Vidal Sassoon Put 'Ooh, La, La' Into Hairstyling, Fashion
Vidal Sassoon -– the man and the brand -– is one of those names that immediately evokes images from the lost decades. The first that comes to my mind is Mia Farrow and the haircut he gave her for “Rosemary’s Baby.” The second is of a simple but stylish shampoo bottle (originally brown, no less). The third is of his raffish pitches in television commercials: “If you don’t look good, we don’t look good.” He was an embodiment of hip Carnaby Street in the era of hippie sensibility, and beyond.
Sassoon died yesterday at 84 in Los Angeles, a long way from his Cockney roots. “The man who remade high-end hair came from a hardscrabble background,” writes Stephen Miller’s in the Wall Street Journal with considerable understatement. The child of Sephardic Jewish immigrants (Greek father; Spanish mother), he lived in orphanages for a while after his dad died, then battled homegrown British fascists in the streets and fought in the Israeli war of independence, according to Miller’s obit.

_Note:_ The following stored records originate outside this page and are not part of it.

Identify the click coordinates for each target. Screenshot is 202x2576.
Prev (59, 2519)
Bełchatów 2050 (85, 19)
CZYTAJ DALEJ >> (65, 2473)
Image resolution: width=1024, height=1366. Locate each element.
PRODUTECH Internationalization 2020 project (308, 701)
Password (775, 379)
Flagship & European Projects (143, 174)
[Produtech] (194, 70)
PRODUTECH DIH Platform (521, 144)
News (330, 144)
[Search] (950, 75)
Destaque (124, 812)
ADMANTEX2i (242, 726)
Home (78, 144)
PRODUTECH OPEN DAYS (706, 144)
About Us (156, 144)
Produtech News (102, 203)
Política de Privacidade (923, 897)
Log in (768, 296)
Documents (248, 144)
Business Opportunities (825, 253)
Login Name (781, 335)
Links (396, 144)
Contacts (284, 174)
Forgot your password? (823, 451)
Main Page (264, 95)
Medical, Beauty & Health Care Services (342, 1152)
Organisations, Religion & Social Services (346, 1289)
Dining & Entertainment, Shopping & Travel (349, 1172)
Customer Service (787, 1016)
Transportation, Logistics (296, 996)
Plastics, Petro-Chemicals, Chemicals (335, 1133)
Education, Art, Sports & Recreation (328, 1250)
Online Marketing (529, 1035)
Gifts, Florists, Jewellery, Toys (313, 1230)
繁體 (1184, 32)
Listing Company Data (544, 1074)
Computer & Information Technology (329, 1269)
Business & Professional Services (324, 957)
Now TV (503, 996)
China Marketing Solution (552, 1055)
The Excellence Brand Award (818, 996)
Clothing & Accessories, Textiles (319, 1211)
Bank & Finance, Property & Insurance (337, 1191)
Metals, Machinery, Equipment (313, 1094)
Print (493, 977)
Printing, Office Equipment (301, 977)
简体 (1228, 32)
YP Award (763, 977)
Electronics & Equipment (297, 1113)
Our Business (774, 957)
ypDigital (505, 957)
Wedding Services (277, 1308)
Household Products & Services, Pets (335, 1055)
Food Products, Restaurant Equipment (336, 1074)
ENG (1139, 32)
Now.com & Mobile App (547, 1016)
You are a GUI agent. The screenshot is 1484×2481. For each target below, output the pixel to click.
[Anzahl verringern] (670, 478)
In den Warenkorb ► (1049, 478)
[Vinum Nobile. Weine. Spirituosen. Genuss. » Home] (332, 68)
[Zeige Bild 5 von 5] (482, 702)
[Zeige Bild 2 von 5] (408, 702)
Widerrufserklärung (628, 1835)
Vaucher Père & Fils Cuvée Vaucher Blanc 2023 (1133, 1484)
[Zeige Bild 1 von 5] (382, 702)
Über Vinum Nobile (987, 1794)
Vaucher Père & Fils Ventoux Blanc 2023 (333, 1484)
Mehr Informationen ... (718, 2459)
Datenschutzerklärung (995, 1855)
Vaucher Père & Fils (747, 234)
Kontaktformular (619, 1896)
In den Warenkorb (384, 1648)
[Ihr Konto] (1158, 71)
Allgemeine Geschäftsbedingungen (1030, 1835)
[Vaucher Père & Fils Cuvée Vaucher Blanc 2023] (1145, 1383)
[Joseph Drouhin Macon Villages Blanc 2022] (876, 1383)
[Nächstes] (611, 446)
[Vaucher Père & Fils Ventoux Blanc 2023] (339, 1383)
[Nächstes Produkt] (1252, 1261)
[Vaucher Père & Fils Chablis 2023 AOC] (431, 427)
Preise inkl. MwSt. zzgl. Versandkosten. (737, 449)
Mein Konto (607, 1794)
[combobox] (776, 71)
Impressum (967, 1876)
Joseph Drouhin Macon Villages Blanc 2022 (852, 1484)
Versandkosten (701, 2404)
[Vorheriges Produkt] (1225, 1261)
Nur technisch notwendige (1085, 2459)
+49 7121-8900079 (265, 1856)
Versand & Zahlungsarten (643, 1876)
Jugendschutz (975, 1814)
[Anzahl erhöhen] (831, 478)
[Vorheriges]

“He emerged in an era when women's hair fashions involved perms and sets, processing with bleach, curlers, bulbous dryers and hair spray,” Miller observes. “Mr. Sassoon's short, geometric styles --quickly realized and set with hand-held dryers -- were welcomed as liberating to women on both sides of the Atlantic.”
He was also a very savvy businessman. “The name often conjures up a bottle of shampoo,” writes UK magazine journalist and stylist Lynnette “Lovely” Peck Bateman in her “Lovely’s Vintage Emporium” blog. “He did tell me once that he was the first hairdresser to put his name on one. Smart man.”
He sold the eponymous line it to Richardson Vicks in 1983; it went to Procter & Gamble when it acquired RV in 1985. Sassoon remained as the pitchman for the brand but sued P&G in 2003, alleging the company had abandoned his products in favor of such labels as Pantene.
The lawsuit was settled the following year “to the mutual satisfaction of all parties,” according to Cosmeticsdesign.com.
"The Sassoon brand wasn't like toilet paper. We were a thriving brand with a philosophy," he told USA Today’s Bruce Horovitz at the time. But Sassoon’s luster had admittedly faded. “Today's hip set pays Sassoon no mind. He has not touched the celebrity locks of Britney or Beyoncé,” Horovitz wrote. "Nobody wants a 75-year-old crimper," Sassoon told him, “with a wink.”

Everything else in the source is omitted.